A report by PricewaterhouseCoopers (PwC) has identified what will bring electricity stability in Nigeria.
According to the report, to achieve the target of a yearly per capita power consumption of 982-kilowatt hour (kWh) in Nigeria by 2025, there is need to scale up generation, transmission and distribution capacity.
PwC, which made this suggestion in its July report on the Nigeria power sector titled: “Powering Nigeria for the Future”, noted that government, regulator and industry participants will all play core roles in the country’s quest for regular power supply.
It also stressed the need for the country to drive efficiencies in utilisation, and reducing transmission and distribution losses.
It added that the government and regulator needs to take the lead to create the right investment climate and set favourable policies in place, whilst industry participants focus on implementing new technology, faster project execution and improving operational efficiencies.
According to the report signed by Growth Markets Centre Leader, David Wijeratne and Partner, PwC Nigeria and Power and Utilities Leader, West Market Area, Africa, Pedro Omontuemhen, in addition to assigning roles and ownership, successful execution of these levers will require careful planning and sequencing, with key dependencies identified.
It added: “For example, revamping the existing infrastructure and implementing efficient processes across the value chain can be a more immediate task for existing players, supported by new participants with key expertise, bringing near term benefits.
“As these improvements take place, the longer and more complex process of policy formulation and attracting new investments for scaling up can be considered independently by the government, regulator and other agencies, in order to lay the platform for the next phase of enhancement of building and operationalising the new projects to power Nigeria for the future.
“Whilst there is no single short-term solution to Nigeria’s power challenges, there are a number of opportunities for companies to bring their global skills and expertise to the table and participate in the journey of powering Nigeria’s long-term growth”.
In order to emerge from the current situation, the report stressed the need for Nigeria to take specific steps towards building internal capabilities, which will enable and support the economy.
PwC said that one area requiring immediate focus and investment is the power sector, where the low availability of power was currently a major obstacle.
It put the Nigeria’s per capita power consumption at only 151 kWh per year, one of the lowest in the region and globally.
It stated: “The sector is currently inhibited by multiple factors such as value chain losses, limited transmission coverage and supply disruptions as well as theft and corruption.
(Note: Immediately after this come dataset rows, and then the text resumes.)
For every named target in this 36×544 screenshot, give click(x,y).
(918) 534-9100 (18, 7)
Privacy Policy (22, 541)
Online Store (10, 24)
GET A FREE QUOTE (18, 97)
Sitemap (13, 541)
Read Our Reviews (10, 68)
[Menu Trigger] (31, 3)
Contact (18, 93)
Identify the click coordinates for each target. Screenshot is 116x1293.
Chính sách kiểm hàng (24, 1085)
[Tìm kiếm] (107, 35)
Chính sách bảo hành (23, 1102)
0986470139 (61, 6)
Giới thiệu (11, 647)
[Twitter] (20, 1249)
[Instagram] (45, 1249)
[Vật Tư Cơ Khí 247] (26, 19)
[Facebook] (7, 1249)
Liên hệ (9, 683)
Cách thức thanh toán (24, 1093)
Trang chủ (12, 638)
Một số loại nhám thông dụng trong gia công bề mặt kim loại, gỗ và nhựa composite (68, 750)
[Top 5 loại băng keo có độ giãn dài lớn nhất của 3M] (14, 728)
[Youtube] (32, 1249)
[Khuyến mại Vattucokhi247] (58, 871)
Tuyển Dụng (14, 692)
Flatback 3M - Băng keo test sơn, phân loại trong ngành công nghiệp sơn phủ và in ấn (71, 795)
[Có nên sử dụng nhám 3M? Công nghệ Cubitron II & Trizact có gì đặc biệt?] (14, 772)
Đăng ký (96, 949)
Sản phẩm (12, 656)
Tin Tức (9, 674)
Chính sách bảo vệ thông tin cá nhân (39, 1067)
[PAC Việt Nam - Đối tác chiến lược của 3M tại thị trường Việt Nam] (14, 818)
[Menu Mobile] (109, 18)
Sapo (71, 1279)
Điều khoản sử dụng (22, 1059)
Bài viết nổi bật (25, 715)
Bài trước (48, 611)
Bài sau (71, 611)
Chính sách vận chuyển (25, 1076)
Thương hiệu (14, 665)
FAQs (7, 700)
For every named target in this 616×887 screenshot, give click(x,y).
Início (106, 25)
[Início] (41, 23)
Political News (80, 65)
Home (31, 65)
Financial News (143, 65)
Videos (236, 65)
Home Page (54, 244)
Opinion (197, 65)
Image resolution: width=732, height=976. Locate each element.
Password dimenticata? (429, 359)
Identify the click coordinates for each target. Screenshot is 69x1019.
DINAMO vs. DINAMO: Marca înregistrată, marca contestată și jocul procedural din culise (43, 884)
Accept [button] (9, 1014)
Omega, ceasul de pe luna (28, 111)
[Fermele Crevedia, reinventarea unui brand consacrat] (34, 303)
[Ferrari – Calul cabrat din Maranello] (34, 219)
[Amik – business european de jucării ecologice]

“Based on ongoing projects, the per capita power consumption in Nigeria will only reach 433 kWh per year in 2025. Given the requirements of the economy and the population, there is a critical need to drive higher power availability, and we believe a stretch target of 982 kWh per year by 2025 is realistic. This is based on benchmarking with other growth markets, like Vietnam”.
To reach the set goal, PwC prescribed the acceleration of growth in power generation capacity and improving utilization; expansion of the power transmission network and driving better efficiencies; and the establishment and scaling up efficient power distribution capabilities.
Executing these levers, it noted, will also require significant involvement and alignment between the Federal Government of Nigeria, the Ministry of Power and the industry participants.
It added that the implementation needs to be well- planned and sequenced appropriately to derive the desired benefits. “Overall, Nigeria has the potential to once again emerge as a shining star, not only within Africa, but in the global economy as well. Enhancing the availability of power over the next decade, based on robust generation, transmission and distribution capabilities, will help create a strong foundation towards unlocking this potential and powering Nigeria for the future”, it added.
PwC said that cheap and abundant availability of power is a pre-requisite for economic development, with the potential to have a multiplier effect on growth.
It stated: “The power sector facilitates high capital spending which promotes investment and builds economic competitiveness. Take the example of India, where there is a strong commitment towards improving the business climate through addressing key bottlenecks in infrastructure. Here the spotlight is on the power sector – where the government is seeking to attract investments worth $1 trillion by 2030”.